(PROVIDED TEXT begins)

Anton Logi Lúðvíksson

Personal information
- Full name: Anton Logi Lúðvíksson
- Date of birth: 13 March 2003 (age 23)
- Place of birth: Kópavogur, Iceland
- Height: 1.88 m (6 ft 2 in)
- Position: Defensive midfielder

Team information
- Current team: Breiðablik
- Number: 13

Youth career
- Breiðablik
- 2020: → SPAL (loan)

Senior career*
- Years: Team / Apps / (Gls)
- 2020–2024: Breiðablik / 34 / (4)
- 2021: → Afturelding (loan) / 14 / (1)
- 2024: Haugesund / 22 / (0)
- 2025–: Breiðablik / 26 / (3)

International career^{‡}
- 2017–2018: Iceland U15 / 4 / (2)
- 2019: Iceland U16 / 6 / (2)
- 2019–2020: Iceland U17 / 7 / (0)
- 2019: Iceland U18 / 2 / (0)
- 2021–2022: Iceland U19 / 3 / (0)
- 2022–: Iceland U21 / 4 / (0)
- 2024–: Iceland / 1 / (0)

= Anton Logi Lúðvíksson =

Icelandic footballer

Anton Logi Lúðvíksson (born 13 March, 2003) is an Icelandic football player who plays as a defensive midfielder for Breiðablik and the Iceland national team.

==International career==
Anton Logi made his debut for the senior Iceland national team on 17 January, 2024 in a friendly against Honduras.

(PROVIDED TEXT ends)
(RECORD EXCERPTS begins)

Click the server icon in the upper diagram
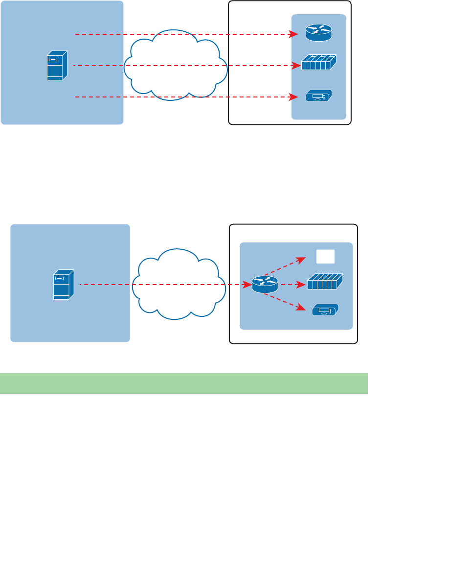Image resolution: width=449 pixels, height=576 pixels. coord(57,66)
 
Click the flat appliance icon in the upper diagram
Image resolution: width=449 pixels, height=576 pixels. coord(318,96)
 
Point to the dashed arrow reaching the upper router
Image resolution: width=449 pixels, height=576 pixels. coord(186,34)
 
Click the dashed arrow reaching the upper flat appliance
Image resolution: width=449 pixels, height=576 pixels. coord(186,97)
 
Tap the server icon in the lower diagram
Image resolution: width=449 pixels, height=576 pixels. coord(64,284)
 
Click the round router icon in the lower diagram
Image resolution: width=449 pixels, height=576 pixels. coord(265,284)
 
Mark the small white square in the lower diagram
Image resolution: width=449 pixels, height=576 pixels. coord(325,256)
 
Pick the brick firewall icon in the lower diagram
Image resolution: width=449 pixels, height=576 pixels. coord(325,283)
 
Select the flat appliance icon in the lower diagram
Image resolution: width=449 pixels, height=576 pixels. coord(325,310)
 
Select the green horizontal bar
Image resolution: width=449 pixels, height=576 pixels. coord(183,383)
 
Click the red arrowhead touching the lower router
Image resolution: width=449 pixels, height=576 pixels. coord(247,284)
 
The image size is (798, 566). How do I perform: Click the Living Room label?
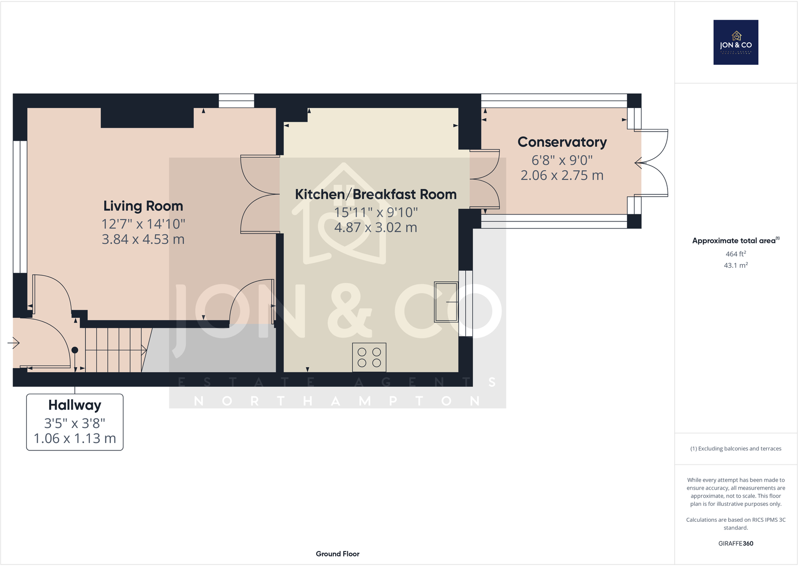click(143, 206)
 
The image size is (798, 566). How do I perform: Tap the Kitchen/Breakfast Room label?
click(375, 194)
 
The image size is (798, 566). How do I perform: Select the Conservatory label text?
click(562, 142)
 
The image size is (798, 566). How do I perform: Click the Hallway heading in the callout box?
click(75, 405)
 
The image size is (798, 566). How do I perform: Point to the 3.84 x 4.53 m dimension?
click(143, 239)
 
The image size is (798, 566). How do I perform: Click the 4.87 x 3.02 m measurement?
click(375, 228)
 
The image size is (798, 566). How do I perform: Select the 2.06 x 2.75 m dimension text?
click(562, 175)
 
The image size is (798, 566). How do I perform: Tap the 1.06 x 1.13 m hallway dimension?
click(75, 438)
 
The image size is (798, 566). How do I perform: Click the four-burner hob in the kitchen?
click(369, 357)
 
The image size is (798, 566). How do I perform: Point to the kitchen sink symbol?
click(446, 302)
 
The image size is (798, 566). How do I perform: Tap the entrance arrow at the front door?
click(14, 344)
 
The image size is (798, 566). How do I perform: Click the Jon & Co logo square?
click(735, 42)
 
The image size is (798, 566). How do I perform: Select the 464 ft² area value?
click(735, 254)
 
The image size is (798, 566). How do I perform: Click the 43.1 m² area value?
click(735, 265)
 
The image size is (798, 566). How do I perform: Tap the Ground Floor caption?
click(337, 553)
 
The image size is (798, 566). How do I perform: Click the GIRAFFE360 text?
click(735, 543)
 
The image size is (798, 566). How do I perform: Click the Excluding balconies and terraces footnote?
click(735, 448)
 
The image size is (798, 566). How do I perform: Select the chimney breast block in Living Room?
click(147, 118)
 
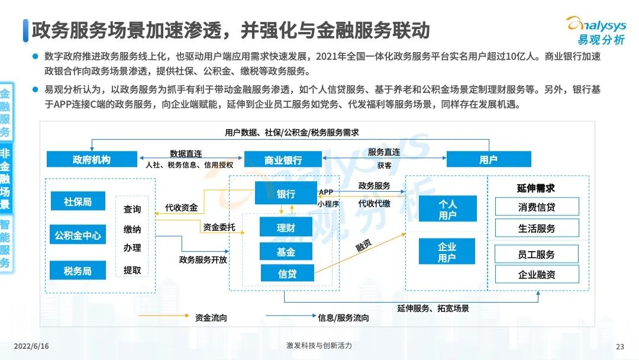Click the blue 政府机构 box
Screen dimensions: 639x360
pyautogui.click(x=92, y=159)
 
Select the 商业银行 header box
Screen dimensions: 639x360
pyautogui.click(x=283, y=159)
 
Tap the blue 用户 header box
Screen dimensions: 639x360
pyautogui.click(x=489, y=159)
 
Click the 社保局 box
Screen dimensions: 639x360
pyautogui.click(x=78, y=201)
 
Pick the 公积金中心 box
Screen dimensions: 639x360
pyautogui.click(x=78, y=234)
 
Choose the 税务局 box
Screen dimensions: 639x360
pyautogui.click(x=78, y=271)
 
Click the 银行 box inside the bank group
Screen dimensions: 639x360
pyautogui.click(x=286, y=193)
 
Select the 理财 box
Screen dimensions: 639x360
pyautogui.click(x=286, y=227)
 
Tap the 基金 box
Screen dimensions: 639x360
pyautogui.click(x=286, y=252)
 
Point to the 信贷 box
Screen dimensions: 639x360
pyautogui.click(x=288, y=273)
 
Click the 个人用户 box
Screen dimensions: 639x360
pyautogui.click(x=447, y=209)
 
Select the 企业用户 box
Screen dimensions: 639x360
pyautogui.click(x=447, y=252)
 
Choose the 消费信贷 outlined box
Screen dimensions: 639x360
pyautogui.click(x=537, y=207)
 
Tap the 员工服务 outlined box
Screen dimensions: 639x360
pyautogui.click(x=536, y=255)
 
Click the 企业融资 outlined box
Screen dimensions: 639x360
pyautogui.click(x=537, y=274)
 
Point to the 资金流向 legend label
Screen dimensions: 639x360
pyautogui.click(x=211, y=317)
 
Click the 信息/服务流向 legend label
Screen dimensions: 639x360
pyautogui.click(x=343, y=317)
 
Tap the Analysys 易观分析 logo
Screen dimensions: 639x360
pyautogui.click(x=598, y=31)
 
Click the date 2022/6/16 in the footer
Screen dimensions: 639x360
pyautogui.click(x=31, y=346)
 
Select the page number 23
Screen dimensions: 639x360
pyautogui.click(x=620, y=346)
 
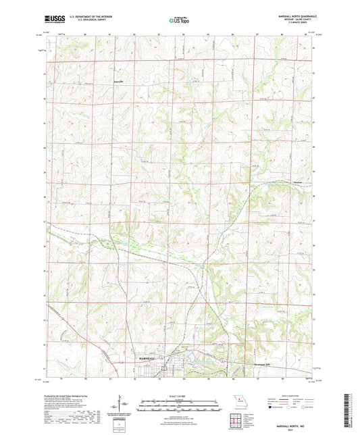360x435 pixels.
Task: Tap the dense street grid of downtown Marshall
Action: (x=161, y=367)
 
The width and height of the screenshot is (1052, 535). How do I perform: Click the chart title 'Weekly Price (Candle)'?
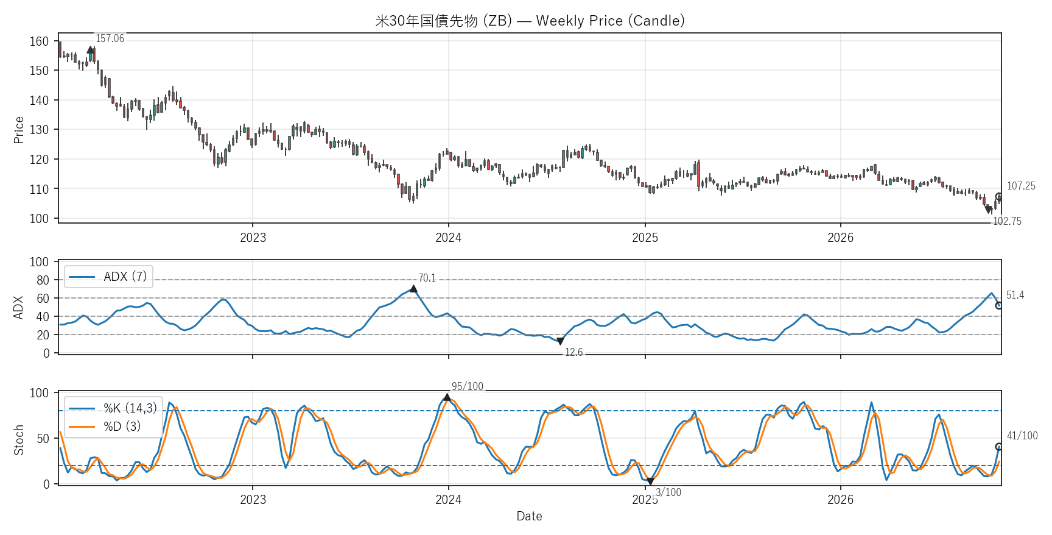pos(610,21)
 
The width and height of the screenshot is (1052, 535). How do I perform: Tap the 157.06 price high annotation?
pos(110,38)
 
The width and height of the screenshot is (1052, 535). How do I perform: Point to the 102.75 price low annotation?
pos(1007,221)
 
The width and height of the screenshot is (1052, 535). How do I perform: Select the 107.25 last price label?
pos(1021,186)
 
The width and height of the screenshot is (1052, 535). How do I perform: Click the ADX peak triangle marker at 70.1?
pos(413,289)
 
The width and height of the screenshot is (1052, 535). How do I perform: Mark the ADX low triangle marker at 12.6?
pos(560,341)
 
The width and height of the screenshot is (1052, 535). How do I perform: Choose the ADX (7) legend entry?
pos(108,277)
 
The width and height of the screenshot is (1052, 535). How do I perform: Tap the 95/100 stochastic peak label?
pos(468,386)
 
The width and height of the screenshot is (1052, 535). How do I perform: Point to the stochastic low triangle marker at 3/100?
pos(650,481)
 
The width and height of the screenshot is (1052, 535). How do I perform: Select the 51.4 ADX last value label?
pos(1015,295)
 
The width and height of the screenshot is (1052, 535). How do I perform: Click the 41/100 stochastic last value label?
pos(1022,436)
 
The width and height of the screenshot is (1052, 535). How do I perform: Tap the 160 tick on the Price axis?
pos(39,41)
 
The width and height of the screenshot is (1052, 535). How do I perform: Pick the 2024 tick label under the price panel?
pos(448,238)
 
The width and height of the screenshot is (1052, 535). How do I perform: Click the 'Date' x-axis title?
pos(529,516)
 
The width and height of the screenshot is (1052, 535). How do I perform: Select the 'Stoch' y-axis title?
pos(19,440)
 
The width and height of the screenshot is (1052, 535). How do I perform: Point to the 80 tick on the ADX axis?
pos(43,280)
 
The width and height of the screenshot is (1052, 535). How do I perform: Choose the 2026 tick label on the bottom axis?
pos(840,500)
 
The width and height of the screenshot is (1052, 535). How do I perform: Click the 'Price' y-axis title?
pos(19,130)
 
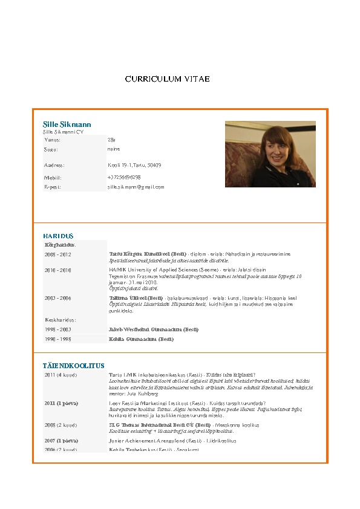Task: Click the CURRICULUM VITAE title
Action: (168, 79)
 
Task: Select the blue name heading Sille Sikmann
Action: (67, 125)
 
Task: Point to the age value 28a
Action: (111, 140)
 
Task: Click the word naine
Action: (114, 149)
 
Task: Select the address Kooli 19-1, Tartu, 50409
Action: (134, 165)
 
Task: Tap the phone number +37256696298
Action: (124, 178)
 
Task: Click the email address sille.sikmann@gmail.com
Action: (136, 187)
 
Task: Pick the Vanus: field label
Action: (53, 140)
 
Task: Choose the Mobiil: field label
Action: (53, 178)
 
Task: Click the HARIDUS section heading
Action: (58, 235)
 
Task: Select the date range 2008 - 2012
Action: (57, 254)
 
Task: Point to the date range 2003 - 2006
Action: (57, 298)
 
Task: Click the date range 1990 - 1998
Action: (57, 340)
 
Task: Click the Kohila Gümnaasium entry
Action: (141, 340)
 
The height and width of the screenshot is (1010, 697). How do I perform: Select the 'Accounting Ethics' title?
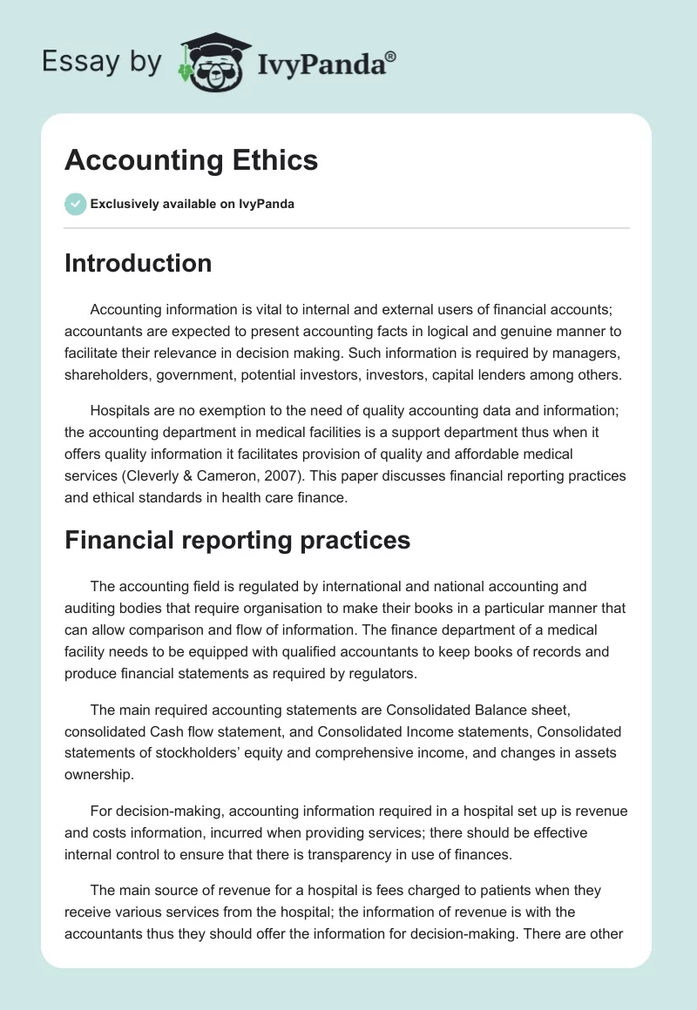tap(191, 160)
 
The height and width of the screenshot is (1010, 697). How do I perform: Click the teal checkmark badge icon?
tap(75, 204)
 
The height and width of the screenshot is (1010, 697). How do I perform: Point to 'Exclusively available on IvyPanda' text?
tap(192, 204)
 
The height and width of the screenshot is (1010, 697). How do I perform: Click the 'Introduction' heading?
tap(138, 263)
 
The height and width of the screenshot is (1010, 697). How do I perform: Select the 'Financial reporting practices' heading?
tap(237, 540)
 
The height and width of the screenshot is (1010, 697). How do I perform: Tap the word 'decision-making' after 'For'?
tap(163, 811)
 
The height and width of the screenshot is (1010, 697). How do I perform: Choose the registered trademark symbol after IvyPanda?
tap(391, 56)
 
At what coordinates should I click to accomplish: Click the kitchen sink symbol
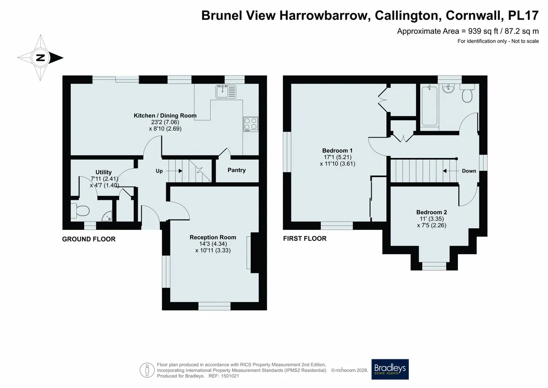coord(225,92)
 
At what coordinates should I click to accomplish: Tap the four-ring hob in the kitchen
coord(251,124)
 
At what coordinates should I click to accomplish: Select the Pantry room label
coord(236,170)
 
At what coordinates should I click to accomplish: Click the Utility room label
coord(104,172)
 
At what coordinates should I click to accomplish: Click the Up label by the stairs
coord(159,171)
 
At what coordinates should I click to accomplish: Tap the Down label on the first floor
coord(469,171)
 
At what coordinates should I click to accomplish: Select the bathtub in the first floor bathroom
coord(429,105)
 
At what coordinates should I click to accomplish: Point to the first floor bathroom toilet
coord(467,93)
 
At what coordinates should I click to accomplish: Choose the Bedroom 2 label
coord(432,212)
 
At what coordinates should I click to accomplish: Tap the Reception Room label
coord(213,237)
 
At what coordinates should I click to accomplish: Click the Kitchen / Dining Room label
coord(165,115)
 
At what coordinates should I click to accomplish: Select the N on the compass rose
coord(41,58)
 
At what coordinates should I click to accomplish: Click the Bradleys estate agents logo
coord(390,369)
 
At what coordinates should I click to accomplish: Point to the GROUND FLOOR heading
coord(89,239)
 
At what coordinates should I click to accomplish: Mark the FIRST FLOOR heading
coord(305,238)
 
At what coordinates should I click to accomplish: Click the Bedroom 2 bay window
coord(434,266)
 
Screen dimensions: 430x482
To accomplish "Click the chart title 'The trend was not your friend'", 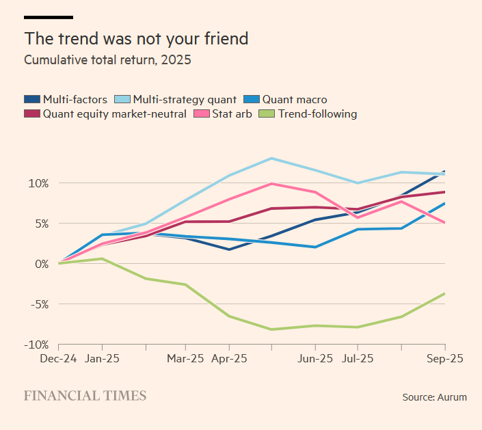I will (136, 38).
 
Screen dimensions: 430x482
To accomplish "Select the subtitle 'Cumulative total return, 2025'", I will (107, 60).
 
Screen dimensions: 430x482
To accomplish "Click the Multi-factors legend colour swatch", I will (31, 100).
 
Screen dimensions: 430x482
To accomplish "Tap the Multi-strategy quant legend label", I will (185, 100).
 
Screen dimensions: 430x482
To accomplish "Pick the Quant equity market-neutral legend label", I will (114, 114).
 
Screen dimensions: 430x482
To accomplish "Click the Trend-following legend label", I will (317, 114).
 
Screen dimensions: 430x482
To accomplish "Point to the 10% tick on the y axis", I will (38, 183).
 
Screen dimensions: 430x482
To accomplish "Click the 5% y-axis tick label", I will (40, 224).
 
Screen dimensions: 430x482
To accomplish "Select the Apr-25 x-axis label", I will (228, 358).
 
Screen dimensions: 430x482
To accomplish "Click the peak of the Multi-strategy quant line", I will (272, 159).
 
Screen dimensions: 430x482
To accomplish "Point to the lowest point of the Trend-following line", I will (272, 330).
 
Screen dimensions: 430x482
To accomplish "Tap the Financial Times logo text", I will (85, 396).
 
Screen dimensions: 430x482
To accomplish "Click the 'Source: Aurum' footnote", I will (434, 397).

(RECORD EXCERPTS ends)

● TASKS FOR THIS EXERCISE
1. In the Anton Logi Lúðvíksson profile, which team was the opponent in his first match for the senior Iceland national team?
2. Render this sentence from the Anton Logi Lúðvíksson profile in Spanish: "Anton Logi made his debut for the senior Iceland national team on 17 January, 2024 in a friendly against Honduras."
3. Transcribe the Anton Logi Lúðvíksson profile, everything from "- 2022–: Iceland" down to "Iceland national team.".
The rows come from a separate source and have no connection to the Anton Logi Lúðvíksson profile.

● EXPECTED RESULTS
1. Honduras, in a friendly on 17 January, 2024.

2. Anton Logi debutó con la selección absoluta de Islandia el 17 de enero de 2024 en un partido amistoso contra Honduras.

3.
- 2022–: Iceland U21 / 4 / (0)
- 2024–: Iceland / 1 / (0)

= Anton Logi Lúðvíksson =

Icelandic footballer

Anton Logi Lúðvíksson (born 13 March, 2003) is an Icelandic football player who plays as a defensive midfielder for Breiðablik and the Iceland national team.